Un contrôle étatique stricte

Cette évolution est directement liée à la sévérité croissante de l’Etat chinois face aux vendeurs de biens contrefaits. Fin 2014, il établissait trois cours pénales spéciales, à Pékin, à Shanghai et à Guangzhou, toutes dédiées aux conflits portant sur la propriété intellectuelle. En 2016, celle de Guangzhou a condamné le fabricant du jeu vidéo Everyone WarCraft à verser 6 millions de yuans (880 000 francs) de dommages à Blizzard et NetEase, les créateurs de World of Warcraft.

Début 2018, le gouvernement établissait une entité appelée China Luxury Authentification Centre, dont l’objectif est de vérifier l’authenticité des biens mis en vente en Chine. A terme, elle aura 100 000 inspecteurs spécialement formés pour reconnaître les contrefaçons.

Les autorités mènent aussi des opérations ponctuelles de destruction ou de saisie de biens sur les bazars vendant des contrefaçons dans les grandes villes chinoises, comme celui de Silk Road à Pékin. L’immense marché couvert écoulant des montres contrefaites à Guangzhou existe toujours en revanche. En Suisse, c’est la Fédération horlogère suisse qui mène le combat. Contactée, elle n’a pas souhaité prendre position sur ce nouveau phénomène.

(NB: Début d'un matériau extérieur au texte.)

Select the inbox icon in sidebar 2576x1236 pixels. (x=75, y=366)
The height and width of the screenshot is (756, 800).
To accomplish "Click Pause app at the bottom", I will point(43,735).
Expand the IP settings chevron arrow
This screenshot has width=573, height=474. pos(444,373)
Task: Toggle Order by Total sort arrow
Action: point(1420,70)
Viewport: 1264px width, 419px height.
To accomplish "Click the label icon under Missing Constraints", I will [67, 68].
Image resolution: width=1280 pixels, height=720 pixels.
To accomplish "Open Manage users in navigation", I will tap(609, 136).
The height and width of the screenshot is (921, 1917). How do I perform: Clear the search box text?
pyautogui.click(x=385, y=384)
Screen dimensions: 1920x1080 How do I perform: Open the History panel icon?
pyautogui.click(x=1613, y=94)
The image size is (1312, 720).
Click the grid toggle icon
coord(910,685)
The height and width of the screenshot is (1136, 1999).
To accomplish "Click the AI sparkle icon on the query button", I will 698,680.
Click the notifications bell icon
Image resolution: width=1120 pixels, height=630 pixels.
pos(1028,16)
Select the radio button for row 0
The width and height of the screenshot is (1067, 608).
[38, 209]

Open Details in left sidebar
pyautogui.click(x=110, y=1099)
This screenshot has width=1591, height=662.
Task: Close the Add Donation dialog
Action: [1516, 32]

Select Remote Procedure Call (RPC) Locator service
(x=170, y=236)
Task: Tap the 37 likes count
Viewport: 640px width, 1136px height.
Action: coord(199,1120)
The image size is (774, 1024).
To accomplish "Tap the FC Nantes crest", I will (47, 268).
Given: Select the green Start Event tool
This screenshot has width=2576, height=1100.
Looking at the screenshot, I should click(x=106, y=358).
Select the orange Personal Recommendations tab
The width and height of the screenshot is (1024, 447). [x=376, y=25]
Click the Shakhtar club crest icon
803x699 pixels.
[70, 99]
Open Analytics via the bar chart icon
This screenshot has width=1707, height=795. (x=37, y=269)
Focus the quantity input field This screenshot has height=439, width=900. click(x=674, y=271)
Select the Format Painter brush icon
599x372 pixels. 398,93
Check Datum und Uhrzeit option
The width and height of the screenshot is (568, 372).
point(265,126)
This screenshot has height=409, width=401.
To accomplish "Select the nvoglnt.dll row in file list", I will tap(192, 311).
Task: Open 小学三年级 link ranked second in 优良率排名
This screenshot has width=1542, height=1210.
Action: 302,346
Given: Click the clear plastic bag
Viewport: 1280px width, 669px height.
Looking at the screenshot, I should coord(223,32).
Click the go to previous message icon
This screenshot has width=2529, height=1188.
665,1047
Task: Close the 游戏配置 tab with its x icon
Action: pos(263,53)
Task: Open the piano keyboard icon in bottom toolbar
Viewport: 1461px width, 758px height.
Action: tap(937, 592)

Le développement de l'autocontrôle

Au 1er janvier 2019, la pression est encore montée d’un cran avec l’introduction d’une nouvelle loi sur l’e-commerce. «Celle-ci oblige les vendeurs de biens en ligne à obtenir un permis commercial et à s’enregistrer auprès des autorités fiscales, ce qui les empêche de se dissimuler derrière une fausse identité», détaille Eugene Low.

Ce texte formalise en outre dans la loi la possibilité pour les marques d’exiger le retrait d’une annonce pour des biens contrefaits. Il prévoit enfin une amende pouvant aller jusqu’à 2 millions de yuans (293 000 francs) pour les portails d’e-commerce qui ne se conformeraient pas à ces dispositions.

Ces derniers ont aussi commencé à s’autocontrôler. «Alibaba est la plateforme qui a fait le plus, souligne Joe Simone. Elle a pris plusieurs mesures proactives, comme vérifier l’authenticité des documents d’identité que lui fournissent les vendeurs, exiger de voir des preuves quant aux origines des biens ou même effectuer des achats pour vérifier la véracité de certains produits.» En 2017, elle a mis sur pied un système permettant aux marques de lui signaler la présence de contrefaçons sur son portail.


Plainte dans l’Illinois

LVMH, la maison mère de TAG Heuer, et Hublot ont déposé une plainte le 15 janvier auprès d’une cour dans l’Illinois, aux Etats-Unis. Ils accusent un groupe d’individus basés en Chine d’avoir «créé des centaines de magasins en ligne» vendant des contrefaçons de leurs produits. Une partie de ces sites ont été désactivés, mais certains sont toujours en ligne, à l’image de http://watchluxury.top.

Les noms de domaine étaient enregistrés sur «des serveurs pirates» situés dans des pays tiers ou au moyen de faux noms, précise la plainte. Les paiements étaient encaissés grâce à des comptes PayPal ou des cartes de crédit situés aux Etats-Unis. Les fonds étaient ensuite déplacés sur des comptes offshore, notamment en Chine. Contactées, les deux entreprises n’ont pas souhaité prendre position sur ce cas.